In 2013 PV deployment remained strong with 216 MW of new installation, despite the fact that it was 32 percent down from previous record year.
In 2015 only 6.3 MW was applied for out of a funding pool of 41 MW. The funding is valued at 1.02 DKK/kWh for 2015, and 0.88 for 2016. In 2016, a German solar power auction was won by a set of projects with a combined capacity of 50 MW at a price of 5.38 eurocent/kWh, which is unusually low for Northern Europe. The projects are located in Denmark due to EU rules.
Solar heating
Solar heat plants are widespread in Denmark.
A large solar-thermal district heating plant on the island of Aeroe provides a third of Marstal's energy, and is being expanded. The plant uses seasonal thermal energy storage (STES) in the form of a large lined pit that is filled with gravel and water, and insulated on top. This enables solar heat collected primarily in summer to be used year-round.
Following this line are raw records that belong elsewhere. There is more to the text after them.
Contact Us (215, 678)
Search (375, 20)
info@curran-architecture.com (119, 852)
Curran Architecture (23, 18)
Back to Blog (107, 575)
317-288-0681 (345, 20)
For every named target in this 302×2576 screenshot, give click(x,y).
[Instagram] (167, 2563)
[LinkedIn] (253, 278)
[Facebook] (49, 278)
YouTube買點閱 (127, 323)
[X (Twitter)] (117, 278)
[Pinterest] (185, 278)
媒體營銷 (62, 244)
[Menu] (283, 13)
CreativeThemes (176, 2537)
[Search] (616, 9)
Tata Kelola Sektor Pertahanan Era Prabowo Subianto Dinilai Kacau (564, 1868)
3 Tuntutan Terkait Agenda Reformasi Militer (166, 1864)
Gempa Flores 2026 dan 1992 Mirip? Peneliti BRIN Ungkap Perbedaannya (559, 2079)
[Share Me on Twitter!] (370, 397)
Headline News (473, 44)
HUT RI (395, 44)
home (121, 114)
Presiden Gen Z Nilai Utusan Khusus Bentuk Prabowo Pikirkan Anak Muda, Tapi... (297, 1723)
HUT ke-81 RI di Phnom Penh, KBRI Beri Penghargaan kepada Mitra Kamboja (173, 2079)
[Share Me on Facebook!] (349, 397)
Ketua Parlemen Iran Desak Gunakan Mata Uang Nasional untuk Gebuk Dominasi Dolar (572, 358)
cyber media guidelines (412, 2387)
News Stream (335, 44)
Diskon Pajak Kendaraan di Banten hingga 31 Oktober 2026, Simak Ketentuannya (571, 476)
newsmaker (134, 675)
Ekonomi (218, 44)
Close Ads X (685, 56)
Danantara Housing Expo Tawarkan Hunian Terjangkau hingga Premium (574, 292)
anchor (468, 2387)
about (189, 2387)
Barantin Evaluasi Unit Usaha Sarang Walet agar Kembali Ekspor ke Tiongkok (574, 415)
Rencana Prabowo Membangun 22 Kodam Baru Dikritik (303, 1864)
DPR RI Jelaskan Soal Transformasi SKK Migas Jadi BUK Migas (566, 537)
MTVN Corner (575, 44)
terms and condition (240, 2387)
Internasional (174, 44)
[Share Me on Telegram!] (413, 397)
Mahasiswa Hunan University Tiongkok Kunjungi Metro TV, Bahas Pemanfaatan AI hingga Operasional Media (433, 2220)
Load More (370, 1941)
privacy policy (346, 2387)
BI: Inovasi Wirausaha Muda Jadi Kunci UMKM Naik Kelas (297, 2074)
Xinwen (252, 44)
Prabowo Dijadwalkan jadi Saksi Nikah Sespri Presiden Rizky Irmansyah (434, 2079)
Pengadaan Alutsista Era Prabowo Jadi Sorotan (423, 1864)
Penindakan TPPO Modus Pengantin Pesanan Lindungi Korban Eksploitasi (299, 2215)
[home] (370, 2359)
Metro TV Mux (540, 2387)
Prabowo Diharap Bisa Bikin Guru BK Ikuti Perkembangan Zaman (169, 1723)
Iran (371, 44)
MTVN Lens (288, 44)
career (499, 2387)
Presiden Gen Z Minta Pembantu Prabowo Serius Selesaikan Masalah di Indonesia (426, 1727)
Similarly ice has historically been stored for summer use in many countries.
In Braedstrup, the community's solar district heating system stores heat in a borehole STES (BTES) facility that uses 19,000 cubic metres of underground strata as a heat battery. It can hold 500 mwh of heat at a temperature of 65 oC. Two water tanks provide additional heat storage. When extracting heat, a 1.5 MW heat pump boosts the temperature to 80 oC, for circulation in the district heating loop. The present system is the first expansion of an original smaller system, and now provides 20% of the community's heat on an annual basis, from a solar collector area of 10,600 square metres. A second expansion is planned, to provide 50% of the heat demand from a total solar collector area of 50,000 square metres and using an enlarged BTES store. The remainder of the demand is provided by electric and gas-fired boilers.
The Braedstrup system is designed to integrate with the national electric grid. The heat pump and electric boiler are used when there is surplus wind power available on the grid, contributing to the stability of the system and maximal use of the wind power. The natural gas boiler is used when this renewable electricity is not available.